[[ Record extracts open ]]

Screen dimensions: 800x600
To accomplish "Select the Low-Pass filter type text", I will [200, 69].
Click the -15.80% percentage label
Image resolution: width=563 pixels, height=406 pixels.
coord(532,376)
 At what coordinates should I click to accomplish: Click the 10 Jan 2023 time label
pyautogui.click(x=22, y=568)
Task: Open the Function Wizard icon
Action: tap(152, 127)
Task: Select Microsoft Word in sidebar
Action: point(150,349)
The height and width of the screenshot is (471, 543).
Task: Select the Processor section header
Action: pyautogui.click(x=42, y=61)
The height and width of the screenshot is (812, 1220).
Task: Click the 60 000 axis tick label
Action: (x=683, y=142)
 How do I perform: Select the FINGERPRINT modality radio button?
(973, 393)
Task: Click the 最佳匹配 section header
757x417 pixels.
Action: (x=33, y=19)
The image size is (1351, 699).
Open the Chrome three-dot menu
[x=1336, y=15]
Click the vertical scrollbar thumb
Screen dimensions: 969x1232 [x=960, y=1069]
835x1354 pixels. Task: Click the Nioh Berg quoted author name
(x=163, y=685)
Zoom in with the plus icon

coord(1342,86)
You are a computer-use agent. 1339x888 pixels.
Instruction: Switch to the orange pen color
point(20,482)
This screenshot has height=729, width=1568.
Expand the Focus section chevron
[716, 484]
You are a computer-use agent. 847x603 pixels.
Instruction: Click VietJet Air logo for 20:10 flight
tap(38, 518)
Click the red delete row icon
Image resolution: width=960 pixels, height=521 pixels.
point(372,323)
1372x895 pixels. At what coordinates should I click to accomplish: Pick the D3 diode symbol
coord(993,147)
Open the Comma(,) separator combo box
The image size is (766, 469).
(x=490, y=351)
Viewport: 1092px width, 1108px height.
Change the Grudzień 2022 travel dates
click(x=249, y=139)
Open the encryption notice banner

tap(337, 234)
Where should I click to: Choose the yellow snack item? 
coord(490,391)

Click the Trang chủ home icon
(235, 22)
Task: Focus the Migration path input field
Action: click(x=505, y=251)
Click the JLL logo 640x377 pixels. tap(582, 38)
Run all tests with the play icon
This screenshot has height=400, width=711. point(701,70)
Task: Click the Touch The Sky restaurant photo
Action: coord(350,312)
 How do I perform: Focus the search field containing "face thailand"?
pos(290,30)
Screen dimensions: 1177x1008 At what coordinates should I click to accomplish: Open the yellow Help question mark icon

[[ Record extracts closed ]]

> What you need to do: Return the entries above exactly, each one complete.

> Output for this exercise:
Screen dimensions: 800x600
To accomplish "Select the Low-Pass filter type text", I will [200, 69].
Click the -15.80% percentage label
Image resolution: width=563 pixels, height=406 pixels.
coord(532,376)
 At what coordinates should I click to accomplish: Click the 10 Jan 2023 time label
pyautogui.click(x=22, y=568)
Task: Open the Function Wizard icon
Action: tap(152, 127)
Task: Select Microsoft Word in sidebar
Action: point(150,349)
The height and width of the screenshot is (471, 543).
Task: Select the Processor section header
Action: pyautogui.click(x=42, y=61)
The height and width of the screenshot is (812, 1220).
Task: Click the 60 000 axis tick label
Action: (x=683, y=142)
 How do I perform: Select the FINGERPRINT modality radio button?
(973, 393)
Task: Click the 最佳匹配 section header
757x417 pixels.
Action: (x=33, y=19)
The image size is (1351, 699).
Open the Chrome three-dot menu
[x=1336, y=15]
Click the vertical scrollbar thumb
Screen dimensions: 969x1232 [x=960, y=1069]
835x1354 pixels. Task: Click the Nioh Berg quoted author name
(x=163, y=685)
Zoom in with the plus icon

coord(1342,86)
You are a computer-use agent. 1339x888 pixels.
Instruction: Switch to the orange pen color
point(20,482)
This screenshot has height=729, width=1568.
Expand the Focus section chevron
[716, 484]
You are a computer-use agent. 847x603 pixels.
Instruction: Click VietJet Air logo for 20:10 flight
tap(38, 518)
Click the red delete row icon
Image resolution: width=960 pixels, height=521 pixels.
point(372,323)
1372x895 pixels. At what coordinates should I click to accomplish: Pick the D3 diode symbol
coord(993,147)
Open the Comma(,) separator combo box
The image size is (766, 469).
(x=490, y=351)
Viewport: 1092px width, 1108px height.
Change the Grudzień 2022 travel dates
click(x=249, y=139)
Open the encryption notice banner

tap(337, 234)
Where should I click to: Choose the yellow snack item? 
coord(490,391)

Click the Trang chủ home icon
(235, 22)
Task: Focus the Migration path input field
Action: click(x=505, y=251)
Click the JLL logo 640x377 pixels. tap(582, 38)
Run all tests with the play icon
This screenshot has height=400, width=711. point(701,70)
Task: Click the Touch The Sky restaurant photo
Action: coord(350,312)
 How do I perform: Focus the search field containing "face thailand"?
pos(290,30)
Screen dimensions: 1177x1008 At what coordinates should I click to accomplish: Open the yellow Help question mark icon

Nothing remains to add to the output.